» **TASK DESCRIPTION**: Give back the entries below verbatim.

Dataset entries
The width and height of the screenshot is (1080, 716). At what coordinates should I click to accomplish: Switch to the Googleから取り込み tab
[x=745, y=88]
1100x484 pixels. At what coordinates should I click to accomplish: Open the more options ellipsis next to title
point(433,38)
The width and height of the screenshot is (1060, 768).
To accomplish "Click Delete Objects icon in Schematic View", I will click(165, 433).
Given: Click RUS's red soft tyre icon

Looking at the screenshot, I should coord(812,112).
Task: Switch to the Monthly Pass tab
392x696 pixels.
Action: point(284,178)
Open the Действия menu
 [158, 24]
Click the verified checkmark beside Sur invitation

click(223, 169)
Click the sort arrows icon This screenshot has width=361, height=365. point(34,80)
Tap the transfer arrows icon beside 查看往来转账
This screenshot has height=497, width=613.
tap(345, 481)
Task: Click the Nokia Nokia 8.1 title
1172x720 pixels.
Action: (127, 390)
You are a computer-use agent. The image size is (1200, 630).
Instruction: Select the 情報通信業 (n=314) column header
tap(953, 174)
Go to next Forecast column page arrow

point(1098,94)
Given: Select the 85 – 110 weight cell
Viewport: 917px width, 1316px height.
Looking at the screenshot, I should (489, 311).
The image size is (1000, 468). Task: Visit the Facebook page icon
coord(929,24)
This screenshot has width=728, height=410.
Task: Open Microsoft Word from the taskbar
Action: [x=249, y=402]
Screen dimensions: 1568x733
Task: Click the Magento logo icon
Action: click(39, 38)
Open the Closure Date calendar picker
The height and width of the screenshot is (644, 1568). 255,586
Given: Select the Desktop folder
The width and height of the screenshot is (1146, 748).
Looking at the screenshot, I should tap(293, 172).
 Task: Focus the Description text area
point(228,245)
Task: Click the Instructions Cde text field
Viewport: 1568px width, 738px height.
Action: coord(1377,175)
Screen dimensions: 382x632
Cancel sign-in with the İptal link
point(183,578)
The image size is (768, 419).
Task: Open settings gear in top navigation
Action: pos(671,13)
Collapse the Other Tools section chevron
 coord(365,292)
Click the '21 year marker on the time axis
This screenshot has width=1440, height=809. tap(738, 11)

» **SOLUTION TO THIS EXERCISE**:
The width and height of the screenshot is (1080, 716). At what coordinates should I click to accomplish: Switch to the Googleから取り込み tab
[x=745, y=88]
1100x484 pixels. At what coordinates should I click to accomplish: Open the more options ellipsis next to title
point(433,38)
The width and height of the screenshot is (1060, 768).
To accomplish "Click Delete Objects icon in Schematic View", I will click(165, 433).
Given: Click RUS's red soft tyre icon

Looking at the screenshot, I should coord(812,112).
Task: Switch to the Monthly Pass tab
392x696 pixels.
Action: point(284,178)
Open the Действия menu
 [158, 24]
Click the verified checkmark beside Sur invitation

click(223, 169)
Click the sort arrows icon This screenshot has width=361, height=365. point(34,80)
Tap the transfer arrows icon beside 查看往来转账
This screenshot has height=497, width=613.
tap(345, 481)
Task: Click the Nokia Nokia 8.1 title
1172x720 pixels.
Action: (127, 390)
You are a computer-use agent. The image size is (1200, 630).
Instruction: Select the 情報通信業 (n=314) column header
tap(953, 174)
Go to next Forecast column page arrow

point(1098,94)
Given: Select the 85 – 110 weight cell
Viewport: 917px width, 1316px height.
Looking at the screenshot, I should (489, 311).
The image size is (1000, 468). Task: Visit the Facebook page icon
coord(929,24)
This screenshot has width=728, height=410.
Task: Open Microsoft Word from the taskbar
Action: [x=249, y=402]
Screen dimensions: 1568x733
Task: Click the Magento logo icon
Action: click(39, 38)
Open the Closure Date calendar picker
The height and width of the screenshot is (644, 1568). 255,586
Given: Select the Desktop folder
The width and height of the screenshot is (1146, 748).
Looking at the screenshot, I should tap(293, 172).
 Task: Focus the Description text area
point(228,245)
Task: Click the Instructions Cde text field
Viewport: 1568px width, 738px height.
Action: coord(1377,175)
Screen dimensions: 382x632
Cancel sign-in with the İptal link
point(183,578)
The image size is (768, 419).
Task: Open settings gear in top navigation
Action: pos(671,13)
Collapse the Other Tools section chevron
 coord(365,292)
Click the '21 year marker on the time axis
This screenshot has width=1440, height=809. tap(738, 11)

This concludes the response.